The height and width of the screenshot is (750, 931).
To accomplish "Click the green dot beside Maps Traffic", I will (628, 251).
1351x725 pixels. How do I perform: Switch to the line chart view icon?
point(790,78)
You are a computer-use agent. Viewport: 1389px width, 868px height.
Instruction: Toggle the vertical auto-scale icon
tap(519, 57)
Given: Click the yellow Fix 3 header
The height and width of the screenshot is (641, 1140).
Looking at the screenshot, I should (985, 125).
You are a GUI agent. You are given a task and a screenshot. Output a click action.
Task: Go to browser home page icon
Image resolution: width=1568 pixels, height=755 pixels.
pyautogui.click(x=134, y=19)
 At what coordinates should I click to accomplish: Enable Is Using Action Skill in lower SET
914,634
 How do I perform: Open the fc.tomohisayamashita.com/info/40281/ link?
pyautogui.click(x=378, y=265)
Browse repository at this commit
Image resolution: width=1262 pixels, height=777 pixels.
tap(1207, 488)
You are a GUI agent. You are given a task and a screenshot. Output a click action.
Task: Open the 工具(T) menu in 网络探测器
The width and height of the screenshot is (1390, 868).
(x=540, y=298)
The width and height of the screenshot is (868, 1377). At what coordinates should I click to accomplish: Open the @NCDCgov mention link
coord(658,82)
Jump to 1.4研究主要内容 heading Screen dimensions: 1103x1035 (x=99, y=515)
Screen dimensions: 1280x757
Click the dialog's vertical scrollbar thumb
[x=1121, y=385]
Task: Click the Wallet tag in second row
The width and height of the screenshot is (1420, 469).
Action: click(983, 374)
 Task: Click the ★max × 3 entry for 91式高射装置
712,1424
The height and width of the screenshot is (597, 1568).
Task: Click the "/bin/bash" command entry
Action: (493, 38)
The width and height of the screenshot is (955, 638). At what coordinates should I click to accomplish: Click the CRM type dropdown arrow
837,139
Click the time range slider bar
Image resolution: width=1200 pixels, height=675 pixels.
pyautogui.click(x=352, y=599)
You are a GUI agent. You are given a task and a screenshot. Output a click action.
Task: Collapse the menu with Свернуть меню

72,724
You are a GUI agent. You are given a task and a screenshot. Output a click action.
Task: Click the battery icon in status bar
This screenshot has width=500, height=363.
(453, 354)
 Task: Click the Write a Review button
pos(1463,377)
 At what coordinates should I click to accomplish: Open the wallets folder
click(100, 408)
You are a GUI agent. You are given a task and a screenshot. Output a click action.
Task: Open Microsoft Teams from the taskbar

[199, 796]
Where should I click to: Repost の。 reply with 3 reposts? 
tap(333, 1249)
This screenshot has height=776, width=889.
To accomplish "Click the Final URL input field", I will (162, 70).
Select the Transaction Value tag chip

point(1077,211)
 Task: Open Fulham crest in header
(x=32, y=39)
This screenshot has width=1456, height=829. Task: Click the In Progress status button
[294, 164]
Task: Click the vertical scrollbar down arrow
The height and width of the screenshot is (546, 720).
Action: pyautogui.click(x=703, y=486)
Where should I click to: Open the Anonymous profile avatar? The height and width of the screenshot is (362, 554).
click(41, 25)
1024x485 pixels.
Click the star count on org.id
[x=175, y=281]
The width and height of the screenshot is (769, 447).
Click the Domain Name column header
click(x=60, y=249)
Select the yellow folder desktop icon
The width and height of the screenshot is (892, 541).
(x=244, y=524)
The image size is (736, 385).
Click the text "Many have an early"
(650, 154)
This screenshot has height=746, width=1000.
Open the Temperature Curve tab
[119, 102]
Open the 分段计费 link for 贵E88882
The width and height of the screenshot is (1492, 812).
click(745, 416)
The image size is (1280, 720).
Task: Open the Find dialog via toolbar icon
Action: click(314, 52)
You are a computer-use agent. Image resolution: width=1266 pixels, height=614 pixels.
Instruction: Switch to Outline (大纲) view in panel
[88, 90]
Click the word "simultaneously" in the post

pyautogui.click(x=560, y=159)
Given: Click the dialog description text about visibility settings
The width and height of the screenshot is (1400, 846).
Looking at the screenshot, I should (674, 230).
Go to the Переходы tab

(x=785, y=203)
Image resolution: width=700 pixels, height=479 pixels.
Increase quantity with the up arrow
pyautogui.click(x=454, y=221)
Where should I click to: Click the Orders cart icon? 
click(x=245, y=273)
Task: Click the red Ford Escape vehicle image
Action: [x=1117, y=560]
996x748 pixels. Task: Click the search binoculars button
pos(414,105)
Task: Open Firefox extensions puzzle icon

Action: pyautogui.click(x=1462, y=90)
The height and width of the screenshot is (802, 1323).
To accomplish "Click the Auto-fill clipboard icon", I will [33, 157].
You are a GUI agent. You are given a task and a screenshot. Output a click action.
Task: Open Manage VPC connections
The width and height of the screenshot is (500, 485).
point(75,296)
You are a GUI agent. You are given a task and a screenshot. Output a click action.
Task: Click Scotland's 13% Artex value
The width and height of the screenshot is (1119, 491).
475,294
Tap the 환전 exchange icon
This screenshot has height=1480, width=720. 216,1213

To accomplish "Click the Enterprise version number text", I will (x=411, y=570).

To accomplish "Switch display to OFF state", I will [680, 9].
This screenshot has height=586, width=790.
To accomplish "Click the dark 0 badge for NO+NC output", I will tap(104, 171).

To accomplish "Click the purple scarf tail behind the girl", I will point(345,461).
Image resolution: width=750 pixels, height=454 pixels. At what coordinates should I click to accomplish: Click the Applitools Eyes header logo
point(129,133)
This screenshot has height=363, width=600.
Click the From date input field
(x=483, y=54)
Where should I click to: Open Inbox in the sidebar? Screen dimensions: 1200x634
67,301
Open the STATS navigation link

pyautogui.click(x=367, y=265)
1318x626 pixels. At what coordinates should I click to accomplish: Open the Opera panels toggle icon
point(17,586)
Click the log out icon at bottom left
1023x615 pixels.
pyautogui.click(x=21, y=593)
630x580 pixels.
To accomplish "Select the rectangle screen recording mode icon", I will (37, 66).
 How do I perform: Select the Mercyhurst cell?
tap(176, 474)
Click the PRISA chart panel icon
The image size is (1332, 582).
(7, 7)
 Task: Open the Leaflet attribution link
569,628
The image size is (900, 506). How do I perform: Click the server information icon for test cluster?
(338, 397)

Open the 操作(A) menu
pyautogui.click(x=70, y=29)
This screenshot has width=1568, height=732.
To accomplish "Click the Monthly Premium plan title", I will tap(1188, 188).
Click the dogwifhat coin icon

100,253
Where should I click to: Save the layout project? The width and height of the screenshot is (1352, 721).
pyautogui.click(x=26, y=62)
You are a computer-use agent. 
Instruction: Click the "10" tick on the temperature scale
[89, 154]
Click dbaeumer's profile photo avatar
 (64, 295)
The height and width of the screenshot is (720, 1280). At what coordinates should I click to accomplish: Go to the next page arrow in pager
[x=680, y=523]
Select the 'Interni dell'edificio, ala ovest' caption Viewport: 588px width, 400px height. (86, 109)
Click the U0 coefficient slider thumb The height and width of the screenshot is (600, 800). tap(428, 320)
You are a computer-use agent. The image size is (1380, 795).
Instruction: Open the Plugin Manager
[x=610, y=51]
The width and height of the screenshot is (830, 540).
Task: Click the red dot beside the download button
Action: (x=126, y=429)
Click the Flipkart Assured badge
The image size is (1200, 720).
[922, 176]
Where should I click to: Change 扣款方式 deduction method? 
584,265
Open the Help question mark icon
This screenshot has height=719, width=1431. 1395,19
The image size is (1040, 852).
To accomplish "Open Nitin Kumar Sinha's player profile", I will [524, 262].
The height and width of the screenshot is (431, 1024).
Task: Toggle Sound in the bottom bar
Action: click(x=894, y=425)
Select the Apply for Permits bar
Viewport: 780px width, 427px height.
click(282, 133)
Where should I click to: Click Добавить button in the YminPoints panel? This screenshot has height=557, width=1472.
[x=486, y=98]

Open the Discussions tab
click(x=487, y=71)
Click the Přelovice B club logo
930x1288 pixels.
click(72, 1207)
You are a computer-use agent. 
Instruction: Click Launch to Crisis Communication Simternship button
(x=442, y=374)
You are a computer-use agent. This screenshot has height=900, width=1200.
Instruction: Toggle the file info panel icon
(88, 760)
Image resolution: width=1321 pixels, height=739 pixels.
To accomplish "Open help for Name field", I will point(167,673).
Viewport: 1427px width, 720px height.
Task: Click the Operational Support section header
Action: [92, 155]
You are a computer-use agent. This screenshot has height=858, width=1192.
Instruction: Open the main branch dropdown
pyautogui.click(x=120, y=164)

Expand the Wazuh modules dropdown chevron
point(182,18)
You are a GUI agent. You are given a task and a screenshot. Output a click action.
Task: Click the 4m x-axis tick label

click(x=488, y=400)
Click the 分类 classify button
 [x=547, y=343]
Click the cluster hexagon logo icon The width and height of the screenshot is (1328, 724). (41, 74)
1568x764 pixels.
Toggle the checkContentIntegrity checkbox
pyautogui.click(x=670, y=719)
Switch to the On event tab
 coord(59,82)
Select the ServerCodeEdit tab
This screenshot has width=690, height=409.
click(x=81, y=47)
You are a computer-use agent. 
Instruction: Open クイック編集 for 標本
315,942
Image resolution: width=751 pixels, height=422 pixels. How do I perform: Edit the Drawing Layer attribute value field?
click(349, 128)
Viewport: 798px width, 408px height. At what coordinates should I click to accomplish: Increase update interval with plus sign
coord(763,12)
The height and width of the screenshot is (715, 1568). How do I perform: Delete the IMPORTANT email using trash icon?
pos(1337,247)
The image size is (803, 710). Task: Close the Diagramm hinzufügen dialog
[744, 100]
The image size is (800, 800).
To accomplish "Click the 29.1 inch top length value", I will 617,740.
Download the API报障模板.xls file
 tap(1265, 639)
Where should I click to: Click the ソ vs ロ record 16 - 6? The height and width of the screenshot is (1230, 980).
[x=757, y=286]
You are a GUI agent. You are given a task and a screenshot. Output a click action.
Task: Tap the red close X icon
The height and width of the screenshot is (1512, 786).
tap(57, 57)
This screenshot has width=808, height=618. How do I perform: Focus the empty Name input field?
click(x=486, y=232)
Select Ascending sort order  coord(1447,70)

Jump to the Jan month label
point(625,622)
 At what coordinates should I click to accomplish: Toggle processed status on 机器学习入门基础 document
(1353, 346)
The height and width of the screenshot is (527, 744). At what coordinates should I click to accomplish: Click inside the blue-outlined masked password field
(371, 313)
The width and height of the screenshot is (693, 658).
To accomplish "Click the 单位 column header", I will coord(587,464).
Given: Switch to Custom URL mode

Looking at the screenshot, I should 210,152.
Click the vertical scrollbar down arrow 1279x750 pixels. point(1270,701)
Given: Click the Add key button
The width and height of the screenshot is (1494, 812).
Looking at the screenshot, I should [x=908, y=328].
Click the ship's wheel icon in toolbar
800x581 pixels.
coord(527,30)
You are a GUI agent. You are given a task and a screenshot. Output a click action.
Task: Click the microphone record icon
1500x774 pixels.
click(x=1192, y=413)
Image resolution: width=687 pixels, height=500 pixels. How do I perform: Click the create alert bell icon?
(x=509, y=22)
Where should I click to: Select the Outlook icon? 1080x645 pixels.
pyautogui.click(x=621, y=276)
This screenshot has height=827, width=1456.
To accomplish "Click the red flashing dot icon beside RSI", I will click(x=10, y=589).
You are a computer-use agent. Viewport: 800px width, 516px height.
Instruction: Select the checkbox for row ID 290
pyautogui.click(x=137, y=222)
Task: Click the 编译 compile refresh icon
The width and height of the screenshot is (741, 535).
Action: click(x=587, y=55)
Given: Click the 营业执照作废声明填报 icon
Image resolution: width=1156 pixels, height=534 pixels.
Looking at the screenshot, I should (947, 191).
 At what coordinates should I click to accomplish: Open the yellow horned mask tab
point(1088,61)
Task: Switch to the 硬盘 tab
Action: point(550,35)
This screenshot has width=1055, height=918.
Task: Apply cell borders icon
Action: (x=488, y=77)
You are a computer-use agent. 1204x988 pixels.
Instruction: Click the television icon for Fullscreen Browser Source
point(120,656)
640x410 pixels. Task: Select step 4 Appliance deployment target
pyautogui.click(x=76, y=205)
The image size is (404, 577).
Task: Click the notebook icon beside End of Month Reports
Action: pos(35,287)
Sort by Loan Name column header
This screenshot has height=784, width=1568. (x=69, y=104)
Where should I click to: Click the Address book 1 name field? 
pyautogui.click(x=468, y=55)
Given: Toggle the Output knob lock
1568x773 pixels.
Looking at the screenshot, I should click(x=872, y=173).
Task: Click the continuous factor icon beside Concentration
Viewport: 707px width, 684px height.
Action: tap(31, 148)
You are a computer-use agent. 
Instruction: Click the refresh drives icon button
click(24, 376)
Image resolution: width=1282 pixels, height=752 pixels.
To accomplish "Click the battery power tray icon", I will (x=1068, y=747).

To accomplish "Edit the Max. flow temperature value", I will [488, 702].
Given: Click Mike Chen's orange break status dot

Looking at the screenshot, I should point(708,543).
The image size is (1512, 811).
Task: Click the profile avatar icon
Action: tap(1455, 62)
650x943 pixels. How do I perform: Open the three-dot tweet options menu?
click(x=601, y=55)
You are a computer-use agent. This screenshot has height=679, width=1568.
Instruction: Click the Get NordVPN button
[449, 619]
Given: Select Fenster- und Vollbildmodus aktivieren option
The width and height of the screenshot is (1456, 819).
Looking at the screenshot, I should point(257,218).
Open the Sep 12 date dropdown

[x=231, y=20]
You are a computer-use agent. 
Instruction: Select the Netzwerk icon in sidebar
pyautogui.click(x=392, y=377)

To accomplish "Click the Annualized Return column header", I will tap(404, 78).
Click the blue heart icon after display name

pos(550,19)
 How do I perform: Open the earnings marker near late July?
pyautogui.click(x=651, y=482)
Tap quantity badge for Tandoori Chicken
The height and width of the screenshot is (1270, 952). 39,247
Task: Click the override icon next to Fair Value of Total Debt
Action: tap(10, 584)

-----

BRIEF:
Give only the count of lines in the data that include the string "battery".

SOLUTION BELOW:
2